Fast cars and no gimmicks -- other summer movies should be so modest, says Lisa Schwarzbaum

Vin Diesel, Michelle Rodriguez, ...

Our critic defends ”The Fast and the Furious”

The folks at Universal who made ”The Fast and the Furious” don’t care about my demographic. I’m not male, I’m not a teenager. More useless yet, I’m a critic, and ”Fast” is critical antimatter, a movie with no aspirations to artfulness, or hope of a high EW grade.

Yet I like the movie, and appreciate it for staying true to its school, and well understand the roaring box office business receipts when it opened last week. So this is in praise of genial junk, fast vehicles, terrible dialogue, and the mutant swagger of the felicitously named, bullet-headed actor Vin Diesel.

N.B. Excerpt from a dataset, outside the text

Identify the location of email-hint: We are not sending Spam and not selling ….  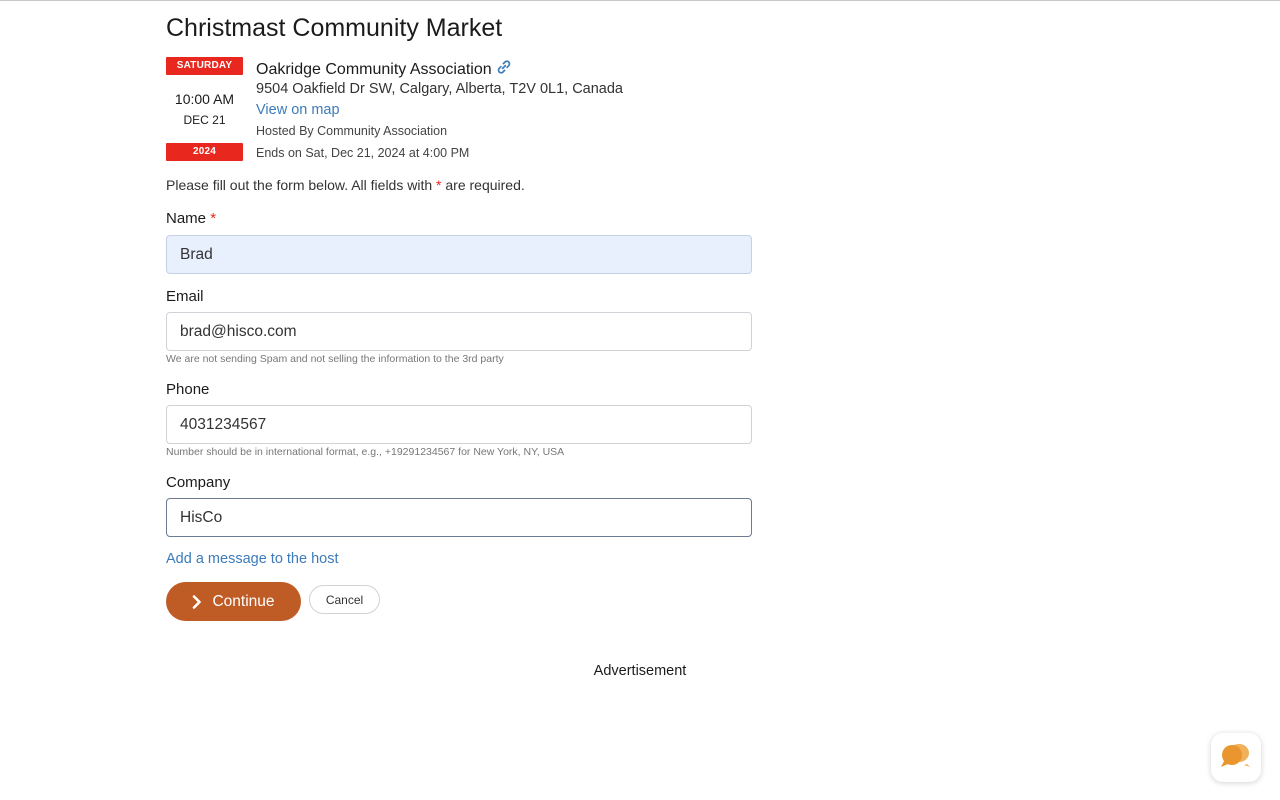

This is a salute to movies that look rough and rusty, to young thespians who can’t really act (but who are gung-ho to try), and to the throwaway charm of the dumb, the earnest, the suntanned, and the un-camp.

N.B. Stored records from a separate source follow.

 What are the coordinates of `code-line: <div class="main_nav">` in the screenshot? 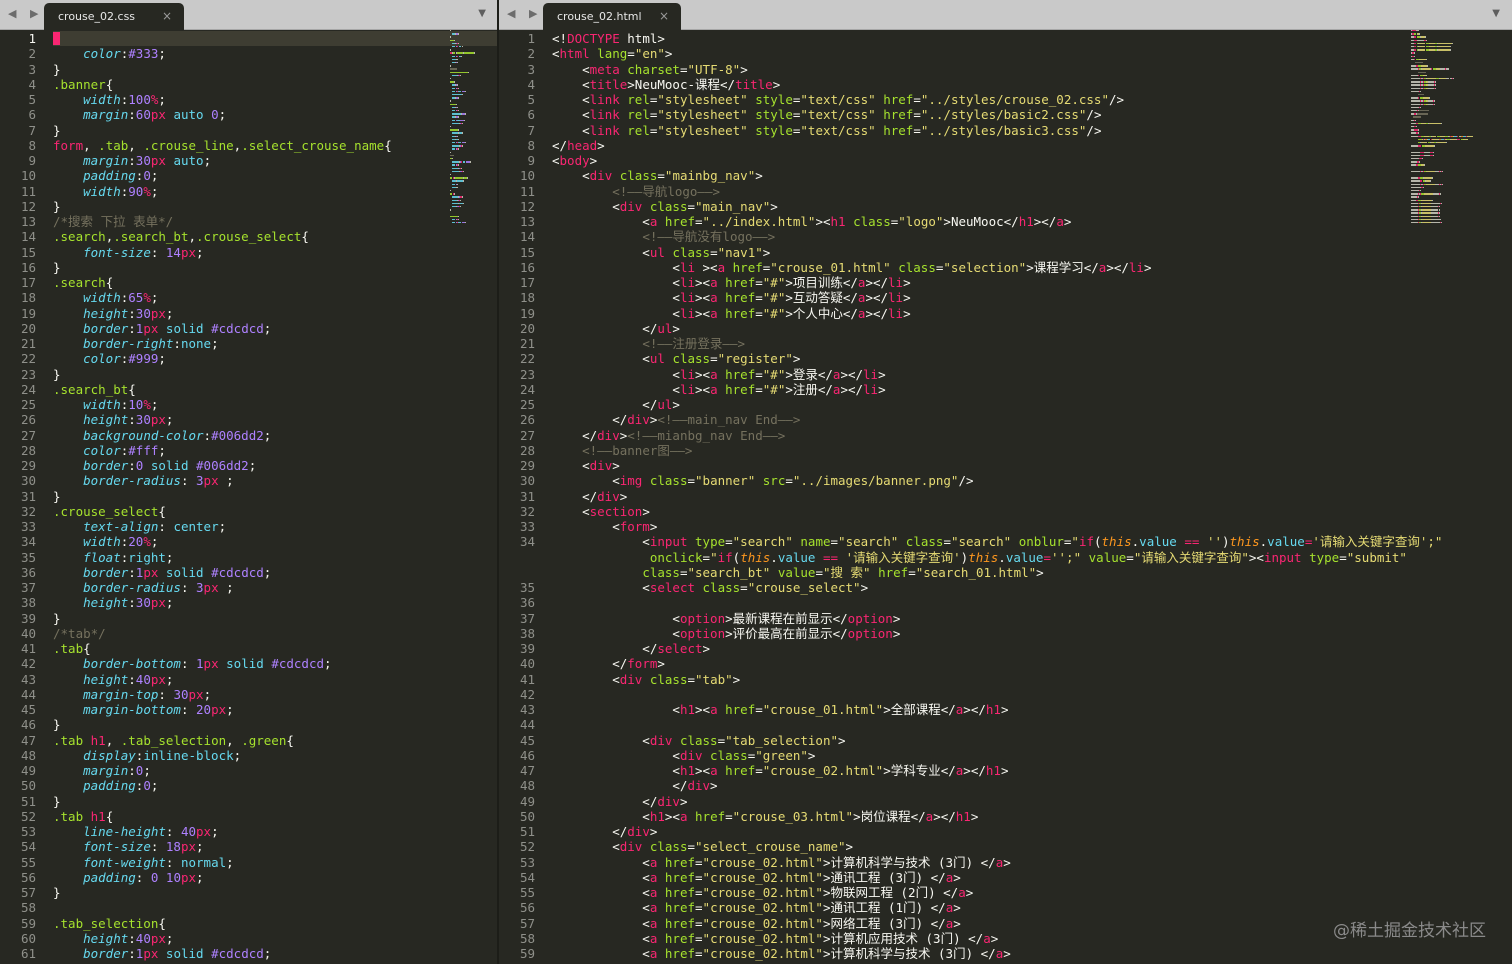 It's located at (665, 206).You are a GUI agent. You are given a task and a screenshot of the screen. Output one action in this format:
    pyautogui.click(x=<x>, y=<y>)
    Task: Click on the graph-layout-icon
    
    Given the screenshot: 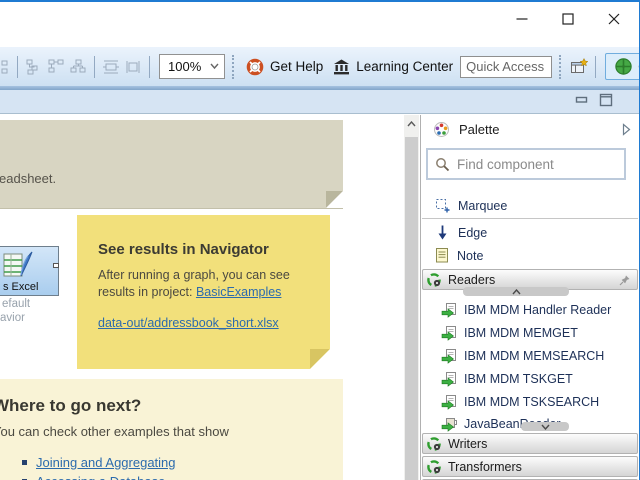 What is the action you would take?
    pyautogui.click(x=32, y=66)
    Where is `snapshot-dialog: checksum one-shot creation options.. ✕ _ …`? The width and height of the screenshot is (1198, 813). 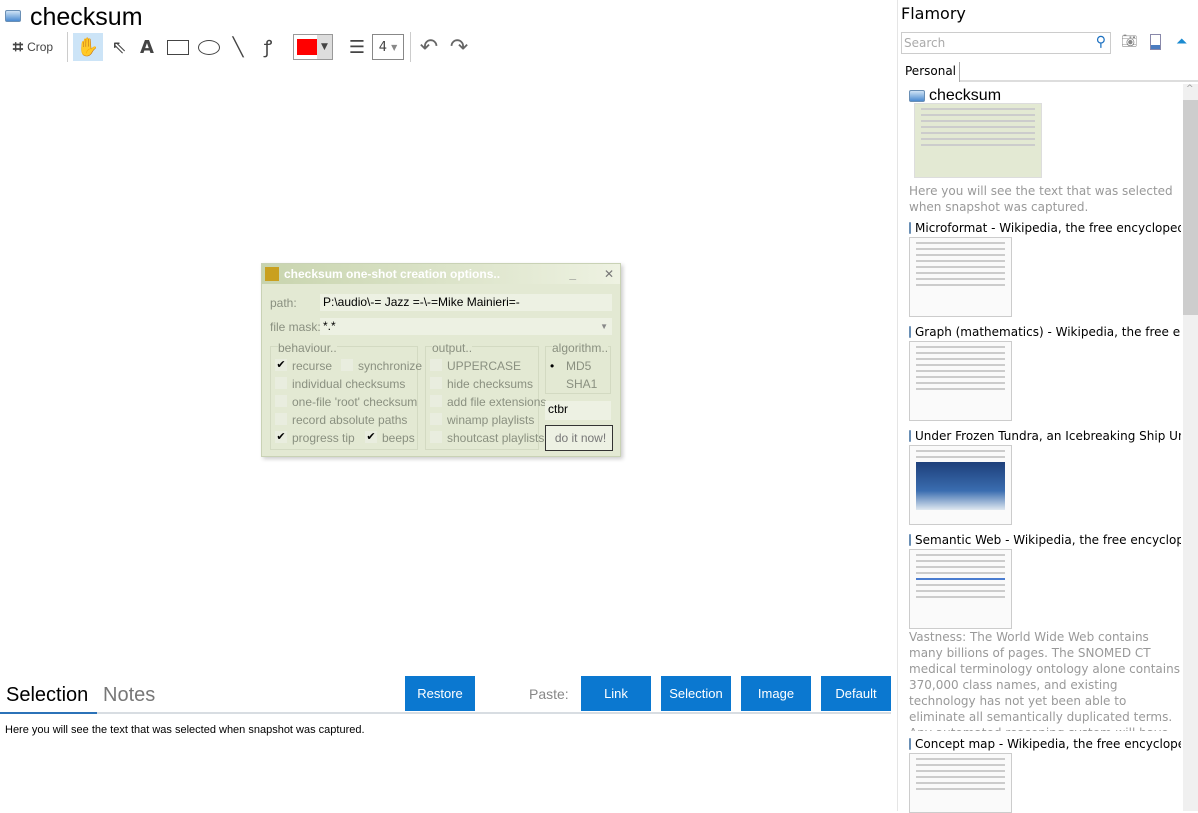 snapshot-dialog: checksum one-shot creation options.. ✕ _ … is located at coordinates (441, 360).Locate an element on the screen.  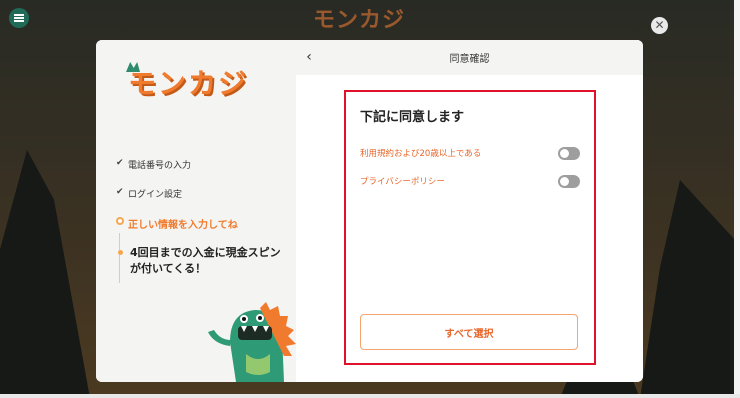
step-label: 電話番号の入力 is located at coordinates (160, 166).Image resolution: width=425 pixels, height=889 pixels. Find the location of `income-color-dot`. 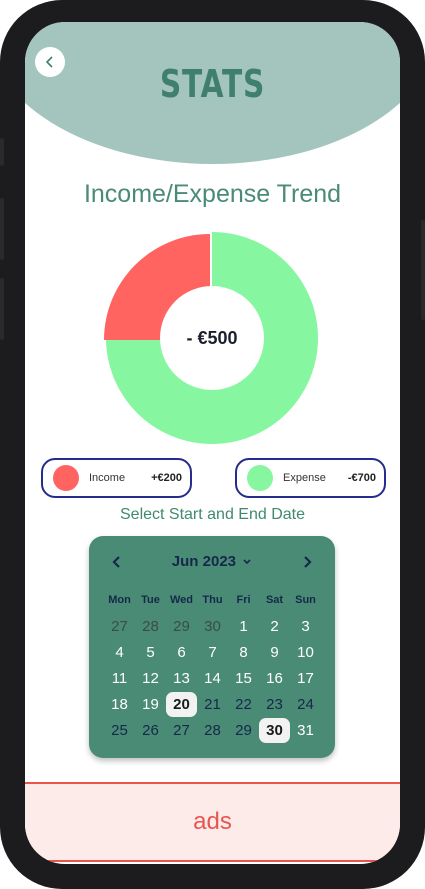

income-color-dot is located at coordinates (66, 478).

This is a paean to fuel-injected race car movies, where the rubbish meets the road. I love the scenes when the boys eye each other’s hot rods while the girls eye the boys. I dig the fetishizing of car engines and the ritualized prerace preening. This movie is burnt and cloddish, yet its chassis is sound: No gimmicks, no ”We will rock you” overlay of attitude. Just…stuff that’s fast, and furious!

I ought to clarify: I’m not talking about indulging in guilty pleasure here, which is a very self-conscious, wink-wink sort of appreciation. ”Fast” is built for ease of acceleration, and has no time for sarcastic comments about the clunkiness of the dialogue or the clichés of the conflicts. There’s nothing for cultists and connoisseurs of ”fingers in the air” quotes to scavenge here.

”I smell skanks,” a dragster’s girlfriend drawls about other predatory females in the vicinity, curling her lip like a prizefighter — and that’s about the extent of the script worth mining by late-night talk show ironists. (The tough chick is played by Michelle Rodriguez, who did indeed play a prizefighter in the indie boxing flick ”Girlfight.” Rodriguez might want to consider a non- sneering role next, to beef up her résumé.) Meanwhile, no one credits the skank characters themselves for remaining unimpressed by their own down-market manginess.

See, what’s refreshingly un-winky about ”Fast/Furious” is that guys snarl and bark at one another, chicks circle the wagons, and sleek, souped-up cars zoom down L.A. boulevards risking death to the stuntdrivers behind the wheels. Nothing else matters, not even good camera work or a decent soundtrack. What you see is what you get, and what you get goes by real fast. Then it’s time for a burger and a shake. Other summer movies should be so modest.